[WORKING DATA]

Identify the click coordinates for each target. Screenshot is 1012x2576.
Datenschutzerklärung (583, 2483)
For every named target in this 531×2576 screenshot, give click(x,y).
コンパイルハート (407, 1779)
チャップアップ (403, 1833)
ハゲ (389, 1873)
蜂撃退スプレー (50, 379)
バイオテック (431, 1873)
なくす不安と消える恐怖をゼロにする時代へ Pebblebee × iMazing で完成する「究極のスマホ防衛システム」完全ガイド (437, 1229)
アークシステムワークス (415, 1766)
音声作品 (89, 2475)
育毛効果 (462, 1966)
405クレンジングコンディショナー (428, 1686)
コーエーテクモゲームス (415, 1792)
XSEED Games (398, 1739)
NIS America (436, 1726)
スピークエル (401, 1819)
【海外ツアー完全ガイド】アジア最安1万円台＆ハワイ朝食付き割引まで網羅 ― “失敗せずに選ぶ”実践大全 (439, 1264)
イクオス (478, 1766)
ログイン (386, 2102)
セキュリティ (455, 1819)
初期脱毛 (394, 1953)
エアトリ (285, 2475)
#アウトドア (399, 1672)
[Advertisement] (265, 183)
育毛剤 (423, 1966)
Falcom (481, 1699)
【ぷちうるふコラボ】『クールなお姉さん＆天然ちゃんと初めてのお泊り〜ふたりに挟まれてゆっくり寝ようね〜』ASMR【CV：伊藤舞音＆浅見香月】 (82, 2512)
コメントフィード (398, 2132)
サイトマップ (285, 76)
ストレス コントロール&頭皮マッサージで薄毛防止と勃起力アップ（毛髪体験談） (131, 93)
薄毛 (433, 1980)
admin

[/WORKING DATA]

- **TASK**: Copy the lines from the one with "XSEED Games (398, 1739)" through the last line of the material above, exactly as they are and with no others.

- **TASK SOLUTION**:
XSEED Games (398, 1739)
NIS America (436, 1726)
スピークエル (401, 1819)
【海外ツアー完全ガイド】アジア最安1万円台＆ハワイ朝食付き割引まで網羅 ― “失敗せずに選ぶ”実践大全 (439, 1264)
イクオス (478, 1766)
ログイン (386, 2102)
セキュリティ (455, 1819)
初期脱毛 (394, 1953)
エアトリ (285, 2475)
#アウトドア (399, 1672)
[Advertisement] (265, 183)
育毛剤 (423, 1966)
Falcom (481, 1699)
【ぷちうるふコラボ】『クールなお姉さん＆天然ちゃんと初めてのお泊り〜ふたりに挟まれてゆっくり寝ようね〜』ASMR【CV：伊藤舞音＆浅見香月】 (82, 2512)
コメントフィード (398, 2132)
サイトマップ (285, 76)
ストレス コントロール&頭皮マッサージで薄毛防止と勃起力アップ（毛髪体験談） (131, 93)
薄毛 (433, 1980)
admin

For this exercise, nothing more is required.